Man ist gespannt, wie demgegenüber die liturgische Spiritualität im oft als nüchtern angesehenen Protestantismus einzuschätzen ist. Der Superintendent der evangelischen Diözese Steiermark, Hermann Miklas, bezieht sich zuerst auf Luthers „Deutsche Messe“, die besonders auf die Verständlichkeit der liturgischen Handlung setzt. Hier bahnt sich ein neues Symbol- und Ritualverständnis an, das die persönliche Spiritualität stärker hervorhebt und konfessionelle Unterschiede eher an „Kleinigkeiten“ festmacht (z.B. im in der Hervorhebung von Krippe oder Christbaum). Neben der Kirche Augsburgischen Bekenntnisses (A.B.) hat die Reformierte Kirche Österreichs (H.B.) gewissermaßen eine Schweizer Prägung. Aufklärung und Pietismus verändern dann die protestantische Spiritualität noch einmal erheblich. Sie muss immer auch unter den staatlichen Bedingungen Österreichs zwischen verbotenem Protestantismus und dem josefinischen Toleranzpatent von 1781 gesehen werden – bis hin zu großer ökumenischer Offenheit seit dem 20. Jahrhundert.
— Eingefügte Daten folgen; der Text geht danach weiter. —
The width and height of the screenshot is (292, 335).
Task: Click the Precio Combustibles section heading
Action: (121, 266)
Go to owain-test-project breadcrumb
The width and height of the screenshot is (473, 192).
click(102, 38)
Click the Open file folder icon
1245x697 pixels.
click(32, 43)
Die Kirche insgesamt ist angesichts von Säkularisierung und Re-Spiritualisierung besonders herausgefordert.
Der Liturgiewissenschaftler Peter Ebenbauer geht anders als sein Fachkollege Basilius J. Groen auf die sinnlich und körperlich erfahrbaren Aspekte liturgischer Spiritualität zwischen Sinnenfreude und Purismus ein und plädiert für eine „integral gelebte Religiosität und einen leibhaftig gefeierten Glauben“ (S. 210). „Eine Mystik des Alltags“ (S. 211) wird sich zugleich gegen eine „realitätsferne Romantisierung des Glaubens“ liturgischer Ausdrucksformen wehren, aber den Körper als „zentrales liturgisches Erfahrungsmedium stärker in den Gottesdienst …integrieren“ (S. 213).
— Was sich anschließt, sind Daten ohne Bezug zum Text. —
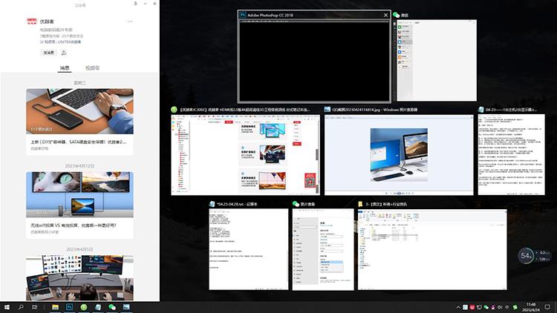
Task: Expand the system tray hidden icons arrow
Action: 457,306
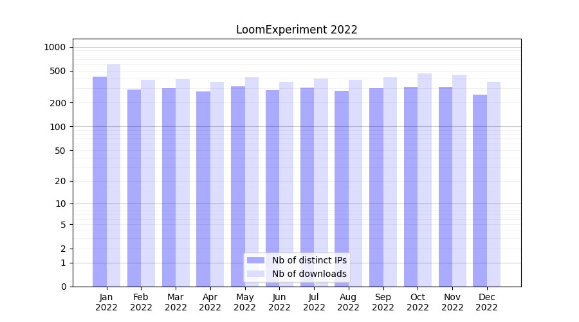Pick the Jul 2022 downloads bar
Viewport: 579px width, 322px height.
[321, 182]
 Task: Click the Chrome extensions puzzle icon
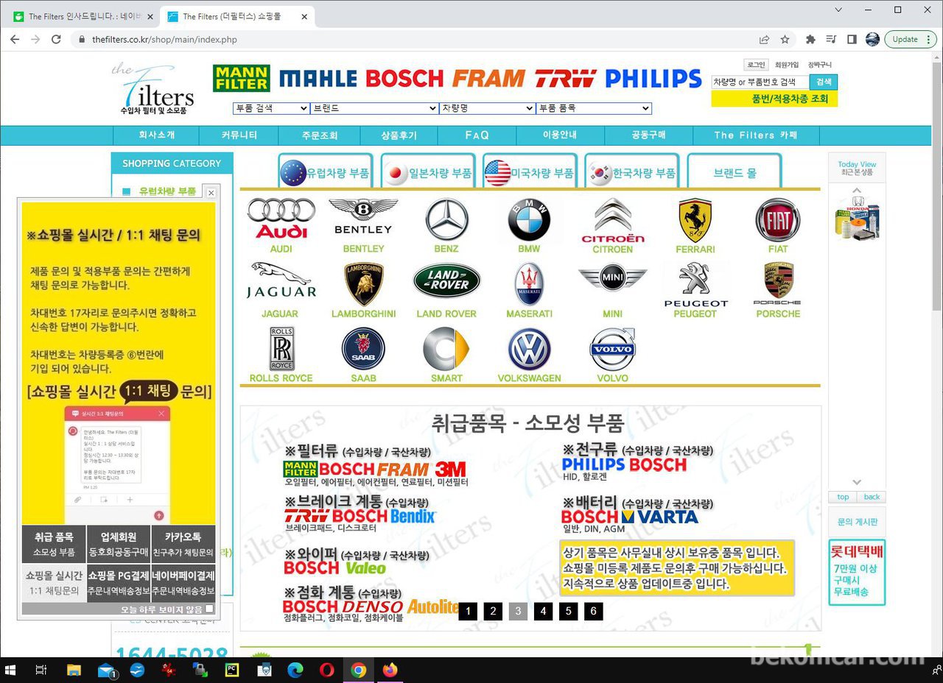click(x=810, y=40)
Am Schluss geht die Herausgeberin Elisabeth Pernkopf auf die Mystik des Geistes („mystique de l’esprit“) philosophiegeschichtlich ein. Sie bezieht sich dabei auf den Cartesianer Nicolas Malebranche (1638-1715) und dessen Zusammendenken von Wahrheitssuche und „Vision de Dieu“. Die Achtsamkeit des Geistes führt zum Gebet. Das ist für die Autorin der Anknüpfungspunkt, um vom „Gebet der Aufmerksamkeit“ im 20. Jahrhundert zu sprechen, für das es immer wieder ganz vorsichtig mystische, philosophische und literarische Ortungsversuche gibt. Sie macht dies an dem Kontemplations-Verständnis von Walter Benjamin im Kontext von Franz Kafka, Simone Weil und Paul Celan deutlich.
Die Aktualität von Mystik in der Gegenwart hat die Autor/innen dazu bewogen, das Spannungsfeld von Sagbarem und Geheimnisvollem aus verschiedenen Blickwinkeln, aber doch mit einem gewissen liturgischen „Achtergewicht“ zu umschreiben. Auch wenn die Beiträger/innen bewusst im christlichen Horizont bleiben, wird in ihren Ausführungen doch eine Horizonterweiterung deutlich, die offensichtlich Meister Eckhart geschuldet ist: „Mystik verdankt sich der Sehnsucht der Menschen, über sich selbst und die Welt hinaus mit dem Unbedingten, dem Grund, Gott bzw. dem Göttlichen in einer Unio mystica zu sein“ (S. 7).
Die Leser/innen werden mit diesem Band sowohl historisch, gegenwartsbezogen als auch kirchlich-liturgisch anfragend auf die Vielfältigkeit spiritueller Ausdrucksformen im Christentum des Ostens wie des Westens verwiesen. Es lohnt durchaus, sich den eigenen christlichen Quellen anzunähern.